→ Pixel coordinate grounding data
□ □ □ □
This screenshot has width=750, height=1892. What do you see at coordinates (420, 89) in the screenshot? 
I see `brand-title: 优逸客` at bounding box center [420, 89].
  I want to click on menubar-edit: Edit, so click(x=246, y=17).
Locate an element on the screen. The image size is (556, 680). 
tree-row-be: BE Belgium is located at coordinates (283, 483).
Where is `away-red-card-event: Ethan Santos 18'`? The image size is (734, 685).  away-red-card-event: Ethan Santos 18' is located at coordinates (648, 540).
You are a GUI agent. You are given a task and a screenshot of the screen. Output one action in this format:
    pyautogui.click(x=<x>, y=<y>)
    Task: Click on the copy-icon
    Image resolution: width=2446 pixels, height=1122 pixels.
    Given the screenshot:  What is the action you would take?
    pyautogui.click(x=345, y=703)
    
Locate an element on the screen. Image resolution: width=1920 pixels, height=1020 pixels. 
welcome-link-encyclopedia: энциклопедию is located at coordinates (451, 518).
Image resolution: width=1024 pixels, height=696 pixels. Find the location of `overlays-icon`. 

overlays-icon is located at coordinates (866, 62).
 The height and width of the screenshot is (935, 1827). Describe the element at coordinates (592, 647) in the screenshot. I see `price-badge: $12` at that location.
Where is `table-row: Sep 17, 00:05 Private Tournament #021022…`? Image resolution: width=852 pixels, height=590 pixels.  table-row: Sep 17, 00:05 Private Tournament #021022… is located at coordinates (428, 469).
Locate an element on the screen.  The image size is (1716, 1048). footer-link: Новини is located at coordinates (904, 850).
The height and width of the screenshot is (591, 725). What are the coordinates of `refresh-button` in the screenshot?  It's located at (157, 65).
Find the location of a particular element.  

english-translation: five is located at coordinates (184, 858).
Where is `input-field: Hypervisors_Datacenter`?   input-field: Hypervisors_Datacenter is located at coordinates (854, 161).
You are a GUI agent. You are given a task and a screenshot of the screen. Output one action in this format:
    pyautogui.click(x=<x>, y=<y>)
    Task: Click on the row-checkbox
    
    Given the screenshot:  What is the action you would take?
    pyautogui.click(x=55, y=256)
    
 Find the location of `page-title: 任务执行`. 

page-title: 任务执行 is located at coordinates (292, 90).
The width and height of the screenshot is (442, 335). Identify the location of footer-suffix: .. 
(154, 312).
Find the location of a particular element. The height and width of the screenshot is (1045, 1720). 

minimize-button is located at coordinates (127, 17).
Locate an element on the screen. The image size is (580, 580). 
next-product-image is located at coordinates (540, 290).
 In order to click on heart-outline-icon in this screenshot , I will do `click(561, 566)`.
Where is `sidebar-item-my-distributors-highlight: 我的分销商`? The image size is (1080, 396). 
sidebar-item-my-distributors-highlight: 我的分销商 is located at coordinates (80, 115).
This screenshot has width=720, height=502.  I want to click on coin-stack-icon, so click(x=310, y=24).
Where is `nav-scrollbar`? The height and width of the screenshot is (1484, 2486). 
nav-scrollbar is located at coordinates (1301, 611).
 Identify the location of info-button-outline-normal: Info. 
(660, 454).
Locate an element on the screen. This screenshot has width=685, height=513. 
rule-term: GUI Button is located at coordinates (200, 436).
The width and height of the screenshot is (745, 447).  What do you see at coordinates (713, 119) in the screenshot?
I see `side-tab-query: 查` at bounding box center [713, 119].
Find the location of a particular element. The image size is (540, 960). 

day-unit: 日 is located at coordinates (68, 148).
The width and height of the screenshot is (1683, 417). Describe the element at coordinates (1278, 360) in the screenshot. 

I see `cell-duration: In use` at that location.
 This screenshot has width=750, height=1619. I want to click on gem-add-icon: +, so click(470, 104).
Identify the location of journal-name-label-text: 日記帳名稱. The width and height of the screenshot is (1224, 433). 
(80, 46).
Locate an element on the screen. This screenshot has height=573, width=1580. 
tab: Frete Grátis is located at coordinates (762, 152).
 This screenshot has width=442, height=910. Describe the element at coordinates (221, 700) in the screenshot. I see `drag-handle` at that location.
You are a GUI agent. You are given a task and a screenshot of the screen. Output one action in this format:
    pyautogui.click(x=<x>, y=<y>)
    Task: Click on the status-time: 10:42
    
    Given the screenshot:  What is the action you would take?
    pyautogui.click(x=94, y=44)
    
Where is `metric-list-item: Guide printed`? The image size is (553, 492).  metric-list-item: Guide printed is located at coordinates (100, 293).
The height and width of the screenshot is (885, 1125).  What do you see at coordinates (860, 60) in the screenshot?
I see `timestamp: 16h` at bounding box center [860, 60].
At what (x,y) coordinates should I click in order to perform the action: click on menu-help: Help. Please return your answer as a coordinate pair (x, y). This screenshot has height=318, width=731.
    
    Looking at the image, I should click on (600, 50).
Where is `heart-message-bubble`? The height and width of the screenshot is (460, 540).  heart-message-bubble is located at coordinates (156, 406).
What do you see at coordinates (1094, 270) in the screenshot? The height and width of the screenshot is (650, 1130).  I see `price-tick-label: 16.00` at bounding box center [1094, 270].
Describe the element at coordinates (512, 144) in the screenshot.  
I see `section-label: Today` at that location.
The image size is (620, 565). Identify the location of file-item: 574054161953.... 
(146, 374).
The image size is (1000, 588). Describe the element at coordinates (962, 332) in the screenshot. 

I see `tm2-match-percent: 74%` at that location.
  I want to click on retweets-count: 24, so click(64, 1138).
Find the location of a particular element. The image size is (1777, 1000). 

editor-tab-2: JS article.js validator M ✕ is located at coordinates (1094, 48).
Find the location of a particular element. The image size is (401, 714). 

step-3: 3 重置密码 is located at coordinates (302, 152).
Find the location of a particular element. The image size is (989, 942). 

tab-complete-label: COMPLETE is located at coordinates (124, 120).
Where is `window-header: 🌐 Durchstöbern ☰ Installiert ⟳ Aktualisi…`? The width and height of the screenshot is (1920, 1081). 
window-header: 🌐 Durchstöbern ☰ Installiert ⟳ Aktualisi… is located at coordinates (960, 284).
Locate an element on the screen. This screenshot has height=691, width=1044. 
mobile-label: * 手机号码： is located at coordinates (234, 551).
□ □ □ □
→ Action item
Rewrite the entries, starting at the first one and ending at the line containing "pyautogui.click(x=345, y=703)", so that every "screenshot" becomes "screen capture" and everything else stays the same.

→ Answer box
This screen capture has width=750, height=1892. What do you see at coordinates (420, 89) in the screen capture? 
I see `brand-title: 优逸客` at bounding box center [420, 89].
  I want to click on menubar-edit: Edit, so click(x=246, y=17).
Locate an element on the screen. The image size is (556, 680). 
tree-row-be: BE Belgium is located at coordinates (283, 483).
Where is `away-red-card-event: Ethan Santos 18'`? The image size is (734, 685).  away-red-card-event: Ethan Santos 18' is located at coordinates (648, 540).
You are a GUI agent. You are given a task and a screen capture of the screen. Output one action in this format:
    pyautogui.click(x=<x>, y=<y>)
    Task: Click on the copy-icon
    Image resolution: width=2446 pixels, height=1122 pixels.
    Given the screen capture:  What is the action you would take?
    pyautogui.click(x=345, y=703)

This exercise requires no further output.